◆ **WHAT YOU WILL DO**: Rewrite all of the material below, replacing every "GUI agent" with "UI agent" and leaving everything else unchanged.

◆ **THE DATA**:
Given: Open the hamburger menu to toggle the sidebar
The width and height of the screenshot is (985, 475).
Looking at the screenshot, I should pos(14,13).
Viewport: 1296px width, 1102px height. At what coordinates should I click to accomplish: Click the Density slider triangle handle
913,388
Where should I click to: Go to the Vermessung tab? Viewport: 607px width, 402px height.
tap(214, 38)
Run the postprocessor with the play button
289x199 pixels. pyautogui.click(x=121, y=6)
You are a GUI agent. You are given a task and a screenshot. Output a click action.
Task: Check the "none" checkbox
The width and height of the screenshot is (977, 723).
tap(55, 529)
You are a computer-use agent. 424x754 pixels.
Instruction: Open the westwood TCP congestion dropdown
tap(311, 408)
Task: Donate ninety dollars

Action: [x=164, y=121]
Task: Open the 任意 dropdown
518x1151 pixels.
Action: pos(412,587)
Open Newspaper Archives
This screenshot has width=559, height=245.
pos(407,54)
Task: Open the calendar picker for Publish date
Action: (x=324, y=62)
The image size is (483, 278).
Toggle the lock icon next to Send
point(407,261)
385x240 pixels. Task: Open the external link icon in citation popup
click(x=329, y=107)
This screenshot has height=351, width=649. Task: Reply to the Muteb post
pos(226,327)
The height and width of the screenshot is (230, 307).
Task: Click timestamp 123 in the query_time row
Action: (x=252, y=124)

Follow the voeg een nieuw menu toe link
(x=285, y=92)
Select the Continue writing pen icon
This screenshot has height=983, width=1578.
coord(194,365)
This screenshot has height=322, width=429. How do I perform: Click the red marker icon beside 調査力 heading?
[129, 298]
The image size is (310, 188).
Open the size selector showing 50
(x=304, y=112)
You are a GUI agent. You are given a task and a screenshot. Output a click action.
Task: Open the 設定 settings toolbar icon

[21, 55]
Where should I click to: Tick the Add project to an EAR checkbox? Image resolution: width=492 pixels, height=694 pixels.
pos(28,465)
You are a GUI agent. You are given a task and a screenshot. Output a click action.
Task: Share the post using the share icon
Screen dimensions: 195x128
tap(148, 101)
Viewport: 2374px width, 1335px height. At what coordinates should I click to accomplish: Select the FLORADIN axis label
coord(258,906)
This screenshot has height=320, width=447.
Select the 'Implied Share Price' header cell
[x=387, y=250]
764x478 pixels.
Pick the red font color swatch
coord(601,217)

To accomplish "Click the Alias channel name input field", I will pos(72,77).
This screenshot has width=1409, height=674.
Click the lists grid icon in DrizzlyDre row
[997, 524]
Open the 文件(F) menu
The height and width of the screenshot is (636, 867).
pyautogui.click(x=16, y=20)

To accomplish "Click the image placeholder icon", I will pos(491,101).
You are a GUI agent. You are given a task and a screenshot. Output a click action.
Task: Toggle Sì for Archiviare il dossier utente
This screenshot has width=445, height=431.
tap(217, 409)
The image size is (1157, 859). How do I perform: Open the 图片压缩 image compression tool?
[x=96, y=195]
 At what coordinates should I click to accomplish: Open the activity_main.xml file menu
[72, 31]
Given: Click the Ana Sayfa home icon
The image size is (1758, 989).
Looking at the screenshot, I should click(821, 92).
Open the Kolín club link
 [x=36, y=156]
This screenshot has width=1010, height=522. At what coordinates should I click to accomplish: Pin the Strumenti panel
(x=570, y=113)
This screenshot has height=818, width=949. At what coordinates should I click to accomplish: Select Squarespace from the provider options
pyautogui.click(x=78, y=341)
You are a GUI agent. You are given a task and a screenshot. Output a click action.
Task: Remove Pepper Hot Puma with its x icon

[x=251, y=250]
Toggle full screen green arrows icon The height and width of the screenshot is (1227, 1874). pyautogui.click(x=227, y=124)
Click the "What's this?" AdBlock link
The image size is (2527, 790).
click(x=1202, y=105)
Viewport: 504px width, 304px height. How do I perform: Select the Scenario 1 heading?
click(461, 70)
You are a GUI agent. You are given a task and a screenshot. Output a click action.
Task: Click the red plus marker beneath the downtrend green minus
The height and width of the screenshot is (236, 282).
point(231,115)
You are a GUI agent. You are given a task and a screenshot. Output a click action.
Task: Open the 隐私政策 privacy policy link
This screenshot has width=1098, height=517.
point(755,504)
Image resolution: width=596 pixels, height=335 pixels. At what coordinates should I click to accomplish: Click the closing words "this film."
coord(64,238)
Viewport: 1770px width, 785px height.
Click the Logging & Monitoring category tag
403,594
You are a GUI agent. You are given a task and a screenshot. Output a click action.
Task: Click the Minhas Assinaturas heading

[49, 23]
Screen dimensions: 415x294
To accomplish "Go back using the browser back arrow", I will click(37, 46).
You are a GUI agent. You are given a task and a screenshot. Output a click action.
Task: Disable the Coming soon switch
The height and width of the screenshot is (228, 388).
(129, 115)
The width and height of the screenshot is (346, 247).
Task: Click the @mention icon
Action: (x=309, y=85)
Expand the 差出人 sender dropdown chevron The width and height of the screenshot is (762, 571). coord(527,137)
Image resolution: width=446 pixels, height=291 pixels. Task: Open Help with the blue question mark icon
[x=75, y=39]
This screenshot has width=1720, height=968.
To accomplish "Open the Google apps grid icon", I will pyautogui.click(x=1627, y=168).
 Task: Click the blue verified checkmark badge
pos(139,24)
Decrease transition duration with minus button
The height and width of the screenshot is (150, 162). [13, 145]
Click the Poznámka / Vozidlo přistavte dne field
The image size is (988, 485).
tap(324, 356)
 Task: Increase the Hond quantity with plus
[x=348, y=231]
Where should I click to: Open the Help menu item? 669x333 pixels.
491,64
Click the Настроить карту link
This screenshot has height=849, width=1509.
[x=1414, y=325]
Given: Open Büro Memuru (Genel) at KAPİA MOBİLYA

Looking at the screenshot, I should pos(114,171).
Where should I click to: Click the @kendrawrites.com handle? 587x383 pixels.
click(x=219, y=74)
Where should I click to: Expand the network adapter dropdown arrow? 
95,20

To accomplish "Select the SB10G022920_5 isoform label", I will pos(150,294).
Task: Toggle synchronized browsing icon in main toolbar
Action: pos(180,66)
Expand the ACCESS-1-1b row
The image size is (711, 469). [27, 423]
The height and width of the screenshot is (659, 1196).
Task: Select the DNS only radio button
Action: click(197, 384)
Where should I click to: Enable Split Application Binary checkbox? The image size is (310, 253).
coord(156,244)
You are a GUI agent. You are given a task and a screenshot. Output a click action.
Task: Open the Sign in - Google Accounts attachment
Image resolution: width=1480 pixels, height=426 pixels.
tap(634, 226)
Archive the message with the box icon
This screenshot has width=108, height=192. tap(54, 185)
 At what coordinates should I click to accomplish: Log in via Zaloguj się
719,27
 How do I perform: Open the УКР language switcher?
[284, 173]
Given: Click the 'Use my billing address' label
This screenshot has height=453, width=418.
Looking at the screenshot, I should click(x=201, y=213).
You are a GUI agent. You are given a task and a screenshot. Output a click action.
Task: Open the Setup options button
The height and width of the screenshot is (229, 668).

◆ **WRITTEN RESPONSE**:
Given: Open the hamburger menu to toggle the sidebar
The width and height of the screenshot is (985, 475).
Looking at the screenshot, I should pos(14,13).
Viewport: 1296px width, 1102px height. At what coordinates should I click to accomplish: Click the Density slider triangle handle
913,388
Where should I click to: Go to the Vermessung tab? Viewport: 607px width, 402px height.
tap(214, 38)
Run the postprocessor with the play button
289x199 pixels. pyautogui.click(x=121, y=6)
You are a UI agent. You are given a task and a screenshot. Output a click action.
Task: Check the "none" checkbox
The width and height of the screenshot is (977, 723).
tap(55, 529)
You are a computer-use agent. 424x754 pixels.
Instruction: Open the westwood TCP congestion dropdown
tap(311, 408)
Task: Donate ninety dollars

Action: [x=164, y=121]
Task: Open the 任意 dropdown
518x1151 pixels.
Action: pos(412,587)
Open Newspaper Archives
This screenshot has width=559, height=245.
pos(407,54)
Task: Open the calendar picker for Publish date
Action: (x=324, y=62)
The image size is (483, 278).
Toggle the lock icon next to Send
point(407,261)
385x240 pixels. Task: Open the external link icon in citation popup
click(x=329, y=107)
This screenshot has height=351, width=649. Task: Reply to the Muteb post
pos(226,327)
The height and width of the screenshot is (230, 307).
Task: Click timestamp 123 in the query_time row
Action: (x=252, y=124)

Follow the voeg een nieuw menu toe link
(x=285, y=92)
Select the Continue writing pen icon
This screenshot has height=983, width=1578.
coord(194,365)
This screenshot has height=322, width=429. How do I perform: Click the red marker icon beside 調査力 heading?
[129, 298]
The image size is (310, 188).
Open the size selector showing 50
(x=304, y=112)
You are a UI agent. You are given a task and a screenshot. Output a click action.
Task: Open the 設定 settings toolbar icon

[21, 55]
Where should I click to: Tick the Add project to an EAR checkbox? Image resolution: width=492 pixels, height=694 pixels.
pos(28,465)
You are a UI agent. You are given a task and a screenshot. Output a click action.
Task: Share the post using the share icon
Screen dimensions: 195x128
tap(148, 101)
Viewport: 2374px width, 1335px height. At what coordinates should I click to accomplish: Select the FLORADIN axis label
coord(258,906)
This screenshot has height=320, width=447.
Select the 'Implied Share Price' header cell
[x=387, y=250]
764x478 pixels.
Pick the red font color swatch
coord(601,217)

To accomplish "Click the Alias channel name input field", I will pos(72,77).
This screenshot has width=1409, height=674.
Click the lists grid icon in DrizzlyDre row
[997, 524]
Open the 文件(F) menu
The height and width of the screenshot is (636, 867).
pyautogui.click(x=16, y=20)

To accomplish "Click the image placeholder icon", I will pos(491,101).
You are a UI agent. You are given a task and a screenshot. Output a click action.
Task: Toggle Sì for Archiviare il dossier utente
This screenshot has width=445, height=431.
tap(217, 409)
The image size is (1157, 859). How do I perform: Open the 图片压缩 image compression tool?
[x=96, y=195]
 At what coordinates should I click to accomplish: Open the activity_main.xml file menu
[72, 31]
Given: Click the Ana Sayfa home icon
The image size is (1758, 989).
Looking at the screenshot, I should click(821, 92).
Open the Kolín club link
 [x=36, y=156]
This screenshot has width=1010, height=522. At what coordinates should I click to accomplish: Pin the Strumenti panel
(x=570, y=113)
This screenshot has height=818, width=949. At what coordinates should I click to accomplish: Select Squarespace from the provider options
pyautogui.click(x=78, y=341)
You are a UI agent. You are given a task and a screenshot. Output a click action.
Task: Remove Pepper Hot Puma with its x icon

[x=251, y=250]
Toggle full screen green arrows icon The height and width of the screenshot is (1227, 1874). pyautogui.click(x=227, y=124)
Click the "What's this?" AdBlock link
The image size is (2527, 790).
click(x=1202, y=105)
Viewport: 504px width, 304px height. How do I perform: Select the Scenario 1 heading?
click(461, 70)
You are a UI agent. You are given a task and a screenshot. Output a click action.
Task: Click the red plus marker beneath the downtrend green minus
The height and width of the screenshot is (236, 282).
point(231,115)
You are a UI agent. You are given a task and a screenshot. Output a click action.
Task: Open the 隐私政策 privacy policy link
This screenshot has width=1098, height=517.
point(755,504)
Image resolution: width=596 pixels, height=335 pixels. At what coordinates should I click to accomplish: Click the closing words "this film."
coord(64,238)
Viewport: 1770px width, 785px height.
Click the Logging & Monitoring category tag
403,594
You are a UI agent. You are given a task and a screenshot. Output a click action.
Task: Click the Minhas Assinaturas heading

[49, 23]
Screen dimensions: 415x294
To accomplish "Go back using the browser back arrow", I will click(37, 46).
You are a UI agent. You are given a task and a screenshot. Output a click action.
Task: Disable the Coming soon switch
The height and width of the screenshot is (228, 388).
(129, 115)
The width and height of the screenshot is (346, 247).
Task: Click the @mention icon
Action: (x=309, y=85)
Expand the 差出人 sender dropdown chevron The width and height of the screenshot is (762, 571). coord(527,137)
Image resolution: width=446 pixels, height=291 pixels. Task: Open Help with the blue question mark icon
[x=75, y=39]
This screenshot has width=1720, height=968.
To accomplish "Open the Google apps grid icon", I will pyautogui.click(x=1627, y=168).
 Task: Click the blue verified checkmark badge
pos(139,24)
Decrease transition duration with minus button
The height and width of the screenshot is (150, 162). [13, 145]
Click the Poznámka / Vozidlo přistavte dne field
The image size is (988, 485).
tap(324, 356)
 Task: Increase the Hond quantity with plus
[x=348, y=231]
Where should I click to: Open the Help menu item? 669x333 pixels.
491,64
Click the Настроить карту link
This screenshot has height=849, width=1509.
[x=1414, y=325]
Given: Open Büro Memuru (Genel) at KAPİA MOBİLYA

Looking at the screenshot, I should pos(114,171).
Where should I click to: Click the @kendrawrites.com handle? 587x383 pixels.
click(x=219, y=74)
Where should I click to: Expand the network adapter dropdown arrow? 
95,20

To accomplish "Select the SB10G022920_5 isoform label", I will pos(150,294).
Task: Toggle synchronized browsing icon in main toolbar
Action: pos(180,66)
Expand the ACCESS-1-1b row
The image size is (711, 469). [27, 423]
The height and width of the screenshot is (659, 1196).
Task: Select the DNS only radio button
Action: click(197, 384)
Where should I click to: Enable Split Application Binary checkbox? The image size is (310, 253).
coord(156,244)
You are a UI agent. You are given a task and a screenshot. Output a click action.
Task: Open the Sign in - Google Accounts attachment
Image resolution: width=1480 pixels, height=426 pixels.
tap(634, 226)
Archive the message with the box icon
This screenshot has width=108, height=192. tap(54, 185)
 At what coordinates should I click to accomplish: Log in via Zaloguj się
719,27
 How do I perform: Open the УКР language switcher?
[284, 173]
Given: Click the 'Use my billing address' label
This screenshot has height=453, width=418.
Looking at the screenshot, I should click(x=201, y=213).
You are a UI agent. You are given a task and a screenshot. Output a click action.
Task: Open the Setup options button
The height and width of the screenshot is (229, 668).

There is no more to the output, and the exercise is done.